GOAL OF THE EXERCISE —
The listing should be returned in its entirety, exactly as given.

** Opening DATA FOR ANALYSIS block **

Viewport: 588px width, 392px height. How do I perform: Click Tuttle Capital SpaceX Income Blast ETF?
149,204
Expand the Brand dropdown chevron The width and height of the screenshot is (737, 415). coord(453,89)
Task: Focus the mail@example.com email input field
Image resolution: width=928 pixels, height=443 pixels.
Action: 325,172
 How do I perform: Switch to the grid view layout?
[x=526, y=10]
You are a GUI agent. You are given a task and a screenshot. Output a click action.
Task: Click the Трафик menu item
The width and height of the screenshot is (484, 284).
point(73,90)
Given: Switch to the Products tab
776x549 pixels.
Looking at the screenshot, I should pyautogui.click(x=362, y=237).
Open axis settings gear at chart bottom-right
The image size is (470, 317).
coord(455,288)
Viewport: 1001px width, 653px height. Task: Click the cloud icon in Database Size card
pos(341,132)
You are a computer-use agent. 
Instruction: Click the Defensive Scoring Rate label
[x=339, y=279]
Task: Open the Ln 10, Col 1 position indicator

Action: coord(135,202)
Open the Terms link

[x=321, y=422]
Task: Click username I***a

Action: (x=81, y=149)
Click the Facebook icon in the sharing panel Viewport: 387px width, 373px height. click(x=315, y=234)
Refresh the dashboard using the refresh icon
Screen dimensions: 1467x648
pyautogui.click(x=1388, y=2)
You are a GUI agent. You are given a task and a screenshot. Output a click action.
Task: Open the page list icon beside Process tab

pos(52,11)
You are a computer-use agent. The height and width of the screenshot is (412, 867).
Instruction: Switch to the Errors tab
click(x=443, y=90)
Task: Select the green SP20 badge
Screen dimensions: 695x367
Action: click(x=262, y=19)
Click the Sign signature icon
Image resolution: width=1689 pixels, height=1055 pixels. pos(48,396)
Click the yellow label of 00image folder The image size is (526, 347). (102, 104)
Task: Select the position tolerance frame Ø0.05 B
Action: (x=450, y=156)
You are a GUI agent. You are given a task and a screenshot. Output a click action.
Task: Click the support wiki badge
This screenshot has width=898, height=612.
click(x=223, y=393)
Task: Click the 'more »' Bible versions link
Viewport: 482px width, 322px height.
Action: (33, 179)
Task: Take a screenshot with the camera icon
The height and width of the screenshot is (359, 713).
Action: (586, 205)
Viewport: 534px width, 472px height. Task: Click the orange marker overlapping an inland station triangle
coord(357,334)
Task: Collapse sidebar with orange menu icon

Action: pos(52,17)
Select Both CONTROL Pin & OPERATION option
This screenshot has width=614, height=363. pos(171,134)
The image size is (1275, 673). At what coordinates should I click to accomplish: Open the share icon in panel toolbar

** Closing DATA FOR ANALYSIS block **

WRITTEN ANSWER —
Viewport: 588px width, 392px height. How do I perform: Click Tuttle Capital SpaceX Income Blast ETF?
149,204
Expand the Brand dropdown chevron The width and height of the screenshot is (737, 415). coord(453,89)
Task: Focus the mail@example.com email input field
Image resolution: width=928 pixels, height=443 pixels.
Action: 325,172
 How do I perform: Switch to the grid view layout?
[x=526, y=10]
You are a GUI agent. You are given a task and a screenshot. Output a click action.
Task: Click the Трафик menu item
The width and height of the screenshot is (484, 284).
point(73,90)
Given: Switch to the Products tab
776x549 pixels.
Looking at the screenshot, I should pyautogui.click(x=362, y=237).
Open axis settings gear at chart bottom-right
The image size is (470, 317).
coord(455,288)
Viewport: 1001px width, 653px height. Task: Click the cloud icon in Database Size card
pos(341,132)
You are a computer-use agent. 
Instruction: Click the Defensive Scoring Rate label
[x=339, y=279]
Task: Open the Ln 10, Col 1 position indicator

Action: coord(135,202)
Open the Terms link

[x=321, y=422]
Task: Click username I***a

Action: (x=81, y=149)
Click the Facebook icon in the sharing panel Viewport: 387px width, 373px height. click(x=315, y=234)
Refresh the dashboard using the refresh icon
Screen dimensions: 1467x648
pyautogui.click(x=1388, y=2)
You are a GUI agent. You are given a task and a screenshot. Output a click action.
Task: Open the page list icon beside Process tab

pos(52,11)
You are a computer-use agent. The height and width of the screenshot is (412, 867).
Instruction: Switch to the Errors tab
click(x=443, y=90)
Task: Select the green SP20 badge
Screen dimensions: 695x367
Action: click(x=262, y=19)
Click the Sign signature icon
Image resolution: width=1689 pixels, height=1055 pixels. pos(48,396)
Click the yellow label of 00image folder The image size is (526, 347). (102, 104)
Task: Select the position tolerance frame Ø0.05 B
Action: (x=450, y=156)
You are a GUI agent. You are given a task and a screenshot. Output a click action.
Task: Click the support wiki badge
This screenshot has width=898, height=612.
click(x=223, y=393)
Task: Click the 'more »' Bible versions link
Viewport: 482px width, 322px height.
Action: (33, 179)
Task: Take a screenshot with the camera icon
The height and width of the screenshot is (359, 713).
Action: (586, 205)
Viewport: 534px width, 472px height. Task: Click the orange marker overlapping an inland station triangle
coord(357,334)
Task: Collapse sidebar with orange menu icon

Action: pos(52,17)
Select Both CONTROL Pin & OPERATION option
This screenshot has width=614, height=363. pos(171,134)
The image size is (1275, 673). At what coordinates should I click to accomplish: Open the share icon in panel toolbar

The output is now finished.